Modern meeting mayhem

You know why people like the period around a bank holiday so much? Because they get stuff done. For some reason, the organisational cogs seem better oiled around a bank holiday and we come away feeling productive and ending our days with a sense of achievement.

Is this coincidence?

No. It’s directly related to a reduction in the number of meetings being held, because people are on holiday and they become harder to schedule. And the time saved is used on more productive activity than locking grown people in a room.

Because there is an irony in business that the amount of time you spend on unproductive activity is directly proportional to seniority and the amount that you’re paid.. The higher you go, the more time you waste being sat in a room with other well paid people and an agenda.

It really is a thing of dumb assed organisational beauty and some people even boast about it, “I’ve been back to back all day”.

Think about it…..

1) Time slots – Meetings happen in half hour and hour blocks because Microsoft Outlook tells us that’s how it should be. We extend the content to fit the time, we never start with content and then work out how long it will take. You’re allowing yourself to be run by the bastard offspring of a paperclip.

2) Creativity – I don’t know about you, but I normally have my best ideas in the shower or the gym. Rarely have I sat in item 2 of an agenda and come up with a stroke of genius related to the stated topic – no matter how far in advance the agenda was sent out. Sometimes I come up with a brilliant idea for a holiday or something to do at the weekend, but that’s another thing.

3) Physicality – I’m sure the modern meeting is morphing into some sort of modern endurance sport. Here’s a thing….stand outside a meeting room and watch people’s faces as they come out. How many other contexts in life can you come up with where people come together sat in a rectangle, in a room with little air or light that doesn’t constitute a war crime?

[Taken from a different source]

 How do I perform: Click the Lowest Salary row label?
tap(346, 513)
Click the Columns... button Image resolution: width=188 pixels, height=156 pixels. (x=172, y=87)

4) Inclusion – Imagine you were fighting a zombie apocalypse. Every single person in that room is one less person nailing closed the doors and shooting the shuffling, drooling onslaught in the head (which I’m reliably told that this is the only sure-fire way to kill them), would you still have invited Bob from Accounts, just to keep him “in the loop”?

5) Actions – We spend all our time talking about what needs to be done and making lists, but nobody has time to do them. Because they’re in too many meetings. So we  meet and make them b/f or c/f until they no longer have relevance and we can move on to the next agenda item. Seriously.

So that’s all very good Neil, but what are the alternatives, we need to run this business after all?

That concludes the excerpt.